What is the immediate impact of renewable energy?

Few people would argue that if we want to fight global warming and achieve energy independence, we need to move away from fossil fuels and toward renewable energy. But critics suggest that we won't see the positive impact of switching to renewable energy until the distant future. Are they right? Let's take a look at how the economy would be affected in the short-term by a switch to renewable energy.

Renewable Energy and the Economy

In 2003, Federal Reserve Board Chairman Alan Greenspan said that natural gas costs were a threat to the economy's future. States and the federal government are making moves toward renewable energy — moves that will have an immediate impact on the economy. For example, in an attempt to halt soaring gas prices, the Colorado Public Utility Commission now requires that wind plants be one of the sources of energy generation for the state.

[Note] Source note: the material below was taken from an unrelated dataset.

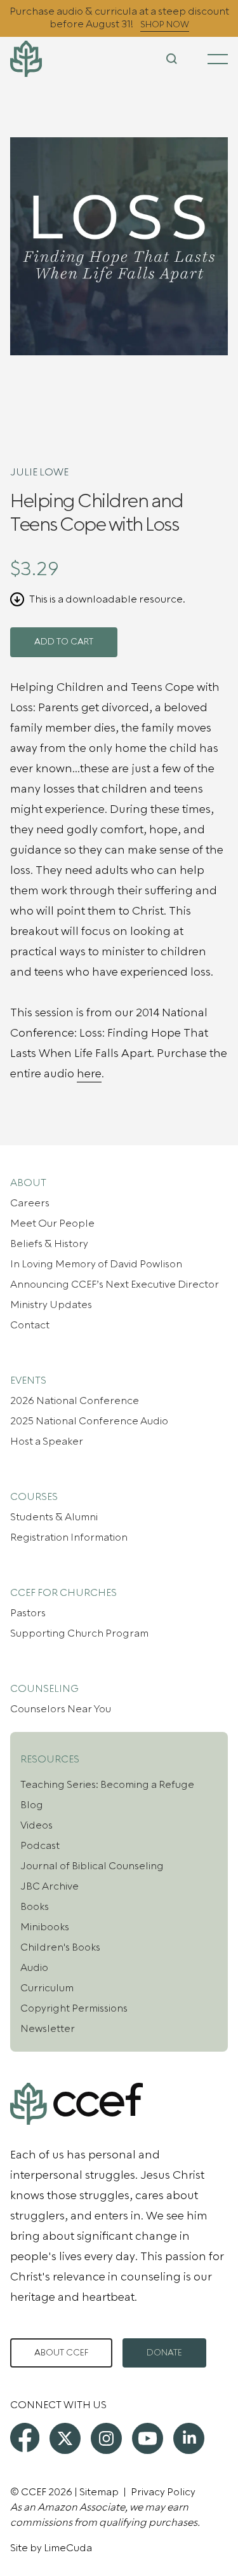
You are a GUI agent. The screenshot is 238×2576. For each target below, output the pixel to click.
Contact (30, 1325)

For consumers, renewable energy means saving money, since renewable energy production is often more efficient. For example, biogas electricity plants that harness energy from, of all things, compost and waste, can produce about 30 percent more biogas in about a third of the time that it takes electric plants to produce energy. According to the American Wind Energy Association, in four years, enough wind plants could be built to eliminate the gas shortage of 3 to 4 billion cubic feet of gas per day, according to the American Wind Energy Association.

Switching to renewable energy sources could provide a needed kick for the economy. For instance, the Pittsburgh Post-Gazette reported on a 2007 study from the University of Tennessee, which found that moving toward sources of renewable energy could increase net farm income by $460 million and create approximately 44,000 new jobs in the state of Pennsylvania alone.

While environmentalists have advocated for renewable energy for years, corporations and government officials are now jumping on the bandwagon because they believe the shift makes good business sense. For example, General Electric, leading supplier of wind energy in the United States, launched a grassroots "Capture the Wind" tour during which its representatives showed off a 131-foot wind turbine in nine states to promote renewable energy. Campaigns like this are aimed at spreading awareness about the potential for renewable energy. But many countries throughout the world have already made the switch, and, as a result, have seen the immediate impact that renewable energy can have. For example, by 2050, Germany could be using 100 percent renewable energy. As a result, the country will save billions in importing energy.